The driver is a visibly observant Sikh who maintains his articles of faith, including a turban and unshorn hair. Leading up to and during the attack, Sayers shouted racist accusations regarding the driver’s Indian heritage, skin color, turban, and beard before attempting to strangle him. The driver was ultimately able to escape Sayers on foot and called 911 immediately afterwards.
The Sikh Uber driver, who wishes to remain anonymous, has retained the Sikh Coalition for pro bono legal support. Sayers was arrested and later released on bail; meanwhile, Bellingham Police are currently investigating bias as a motivator in the attack and considering charging Sayers with a hate crime, as is applicable under Washington state law.
“This was very clearly a hate crime under the definition of the law,” said Amrith Kaur, Sikh Coalition Legal Director. “The attacker knew his Uber driver was Sikh, and he chose to both physically and verbally attack him because of it. We are thankful that the Bellingham Police Department are investigating bias as a motivator, and we trust that the Whatcom County Prosecuting Attorney’s Office will appropriately charge him with a hate crime moving forward.”

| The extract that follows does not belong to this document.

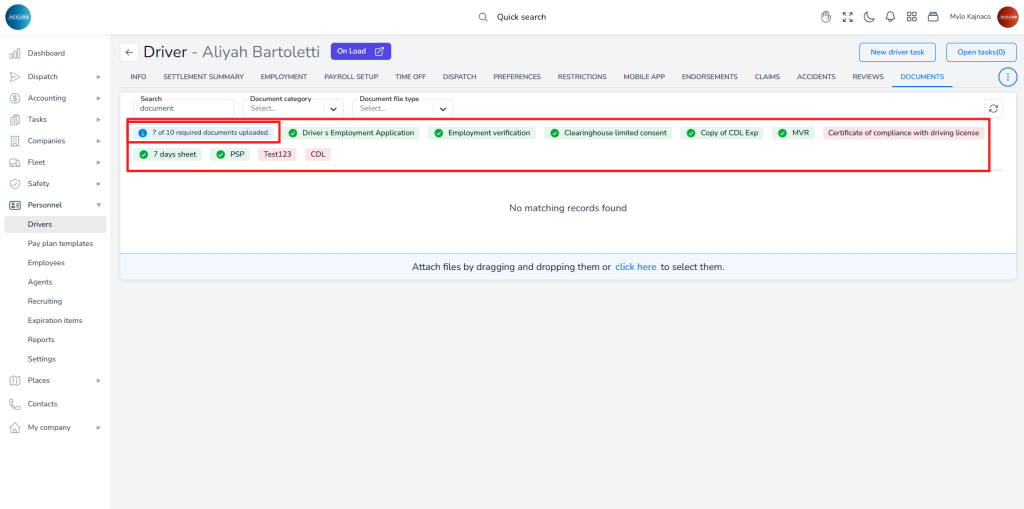
Task: Click the document Search input field
Action: click(183, 108)
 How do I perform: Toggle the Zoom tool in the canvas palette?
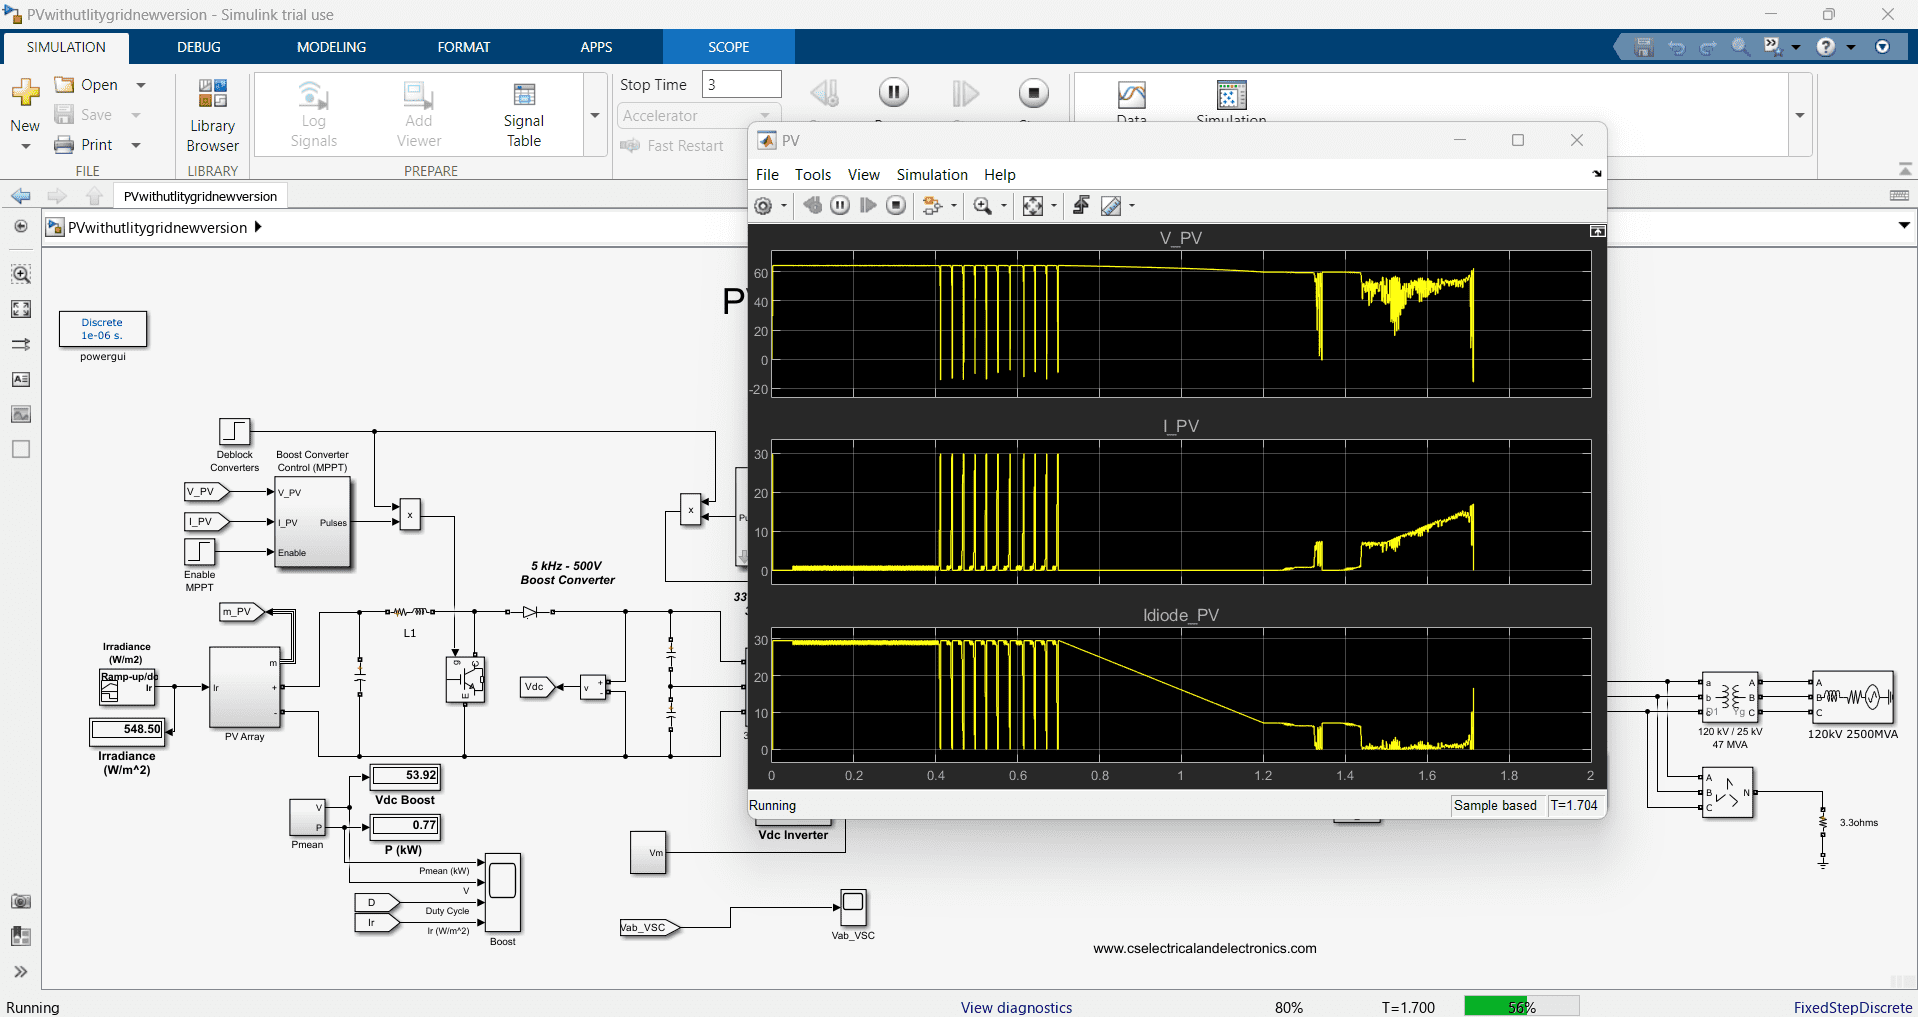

There are approximately 60,000 to 75,000 Sikhs and 15 gurdwaras (Sikh houses of worship) in Washington, with Bellingham one of the major population centers. Per the Sikh Coalition’s monitoring of public media accounts, hate crimes reported to law enforcement, and private reporting since 2015, the Sikh Coalition estimates that Washington is the third most dangerous state in the nation for Sikhs despite the community’s presence in the area for more than 125 years.
“Our hearts and prayers are with the member of our community who experienced this horrific attack,” said Jasmit Singh, a Sikh American leader in the greater Seattle area. “No one, regardless of background, ever deserves to experience this disgusting bigotry and violence--and we cannot overlook how these types of incidents can spread fear throughout minority communities like ours.”
Sikhism is the fifth-largest religion in the world, with approximately 500,000 adherents in the United States. Many practicing Sikhs are visually distinguishable by their articles of faith, which include, as mentioned above, the unshorn hair and turban. By the Sikh Coalition’s estimation, Sikh Americans remain hundreds of times more likely to experience bigotry, bias, and backlash than their fellow Americans.